Ci Sian membalas bentakan orang itu dengan marah dan ia pun sudah mencabut sulingnya karena ia maklum bahwa wanita ini memiliki kepandaian tinggi dan terutama sekali memiliki ilmu sihir agaknya. Sungguh tempat yang menyeramkan daerah ini, pikirnya. Agaknya semua orang pandai ilmu sihir di sini! Maka, untuk melindungi dirinya dari pengaruh ilmu hitam, dia sengaja mengeluarkan sulingnya.

“Ah, kiranya engkau yang main-main dengan suling itu. Bagus, mari kita main-main sebentar!”

Suara wanita itu berobah, tidak marah seperti tadi, bahkan agak ramah dan gembira, seperti seorang anak kecil menemukan permainan baru. Dan cepat seperti kilat menyambar payungnya sudah bergerak menyerang.

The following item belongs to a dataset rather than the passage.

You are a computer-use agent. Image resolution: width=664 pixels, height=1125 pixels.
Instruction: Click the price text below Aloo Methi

Mula-mula payung yang terbuka itu menyambar dan mendatangkan angin seperti kipas yang mengebut ke arah muka Ci Sian, lalu dilanjutkan dengan menutupnya payung yang meluncur dengan ujungnya yang runcing menotok ke tiga jalan darah di leher, pundak dan lambung Ci Sian secara bertubi-tubi!

“Bagus!”

Ci Sian juga memuji karena harus diakuinya bahwa serangan wanita itu amat ganas dan cepat, berbahaya sekali dan juga aneh gerakannya. Ia pun cepat memutar sulingnya yang mengeluarkan bunyi melengking penuh dengan getaran hawa khi-kang, dan sekaligus Ia menangkis tiga kali.

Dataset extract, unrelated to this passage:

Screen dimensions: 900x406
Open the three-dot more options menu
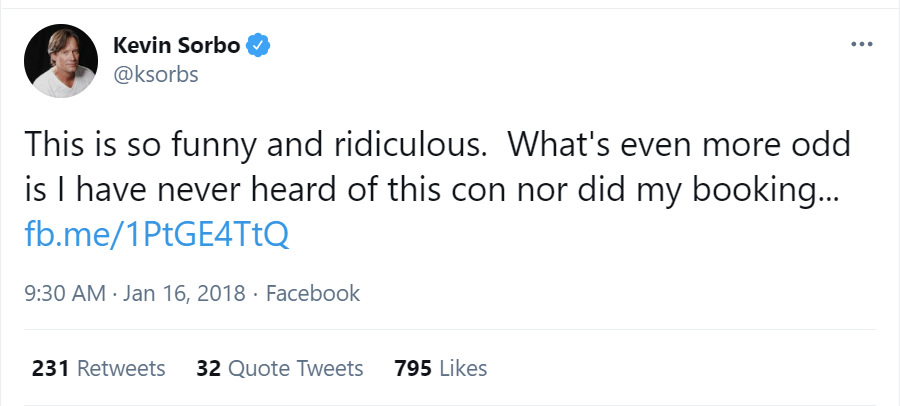click(x=861, y=45)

Wanita itu memandang kagum karena tiga kali tangkisan itu membuat semua serangannya gagal total, bahkan payungnya terpental, memaksa ia melangkah mundur untuk mengatur posisi agar ia dapat melanjutkan penyerangannya. Akan tetapi, tiba-tiba terdengar suara laki-laki yang tadi berjumpa dengan Ci Sian,

“Cukup, jangan berkelahi!”

Akan tetapi anehnya, begitu wanita berpayung itu mendengar suara laki-laki ini, kegembiraannya berganti kemarahan dan ia malah menyerang Ci Sian lebih dahsyat dan lebih ganas lagi dibandingkan dengan tadi! Tentu saja Ci Sian juga memutar sulingnya, menangkis dan tidak mau kalah, membalas serangan lawan dengan sama ganasnya.

“Aih, dua-duanya keras kepala!” terdengar laki-laki itu berseru dan tiba-tiba saja Ci Sian mengenal suara itu.

Itulah suara yang pernah terdengar olehnya ketika ia terjerumus ke dalam kolam lumpur, dan suara laki-laki ini pula yang menyadarkan ia bahwa ia telah terpengaruh sihir ketika memilih kuda penyakitan sebagai Hek-liong-ma! Dan tiba-tiba ia melihat bayangan berkelebat, sedemikian cepatnya laki-laki itu bergerak, padahal tadinya dia itu berdiri di tempat yang agak jauh.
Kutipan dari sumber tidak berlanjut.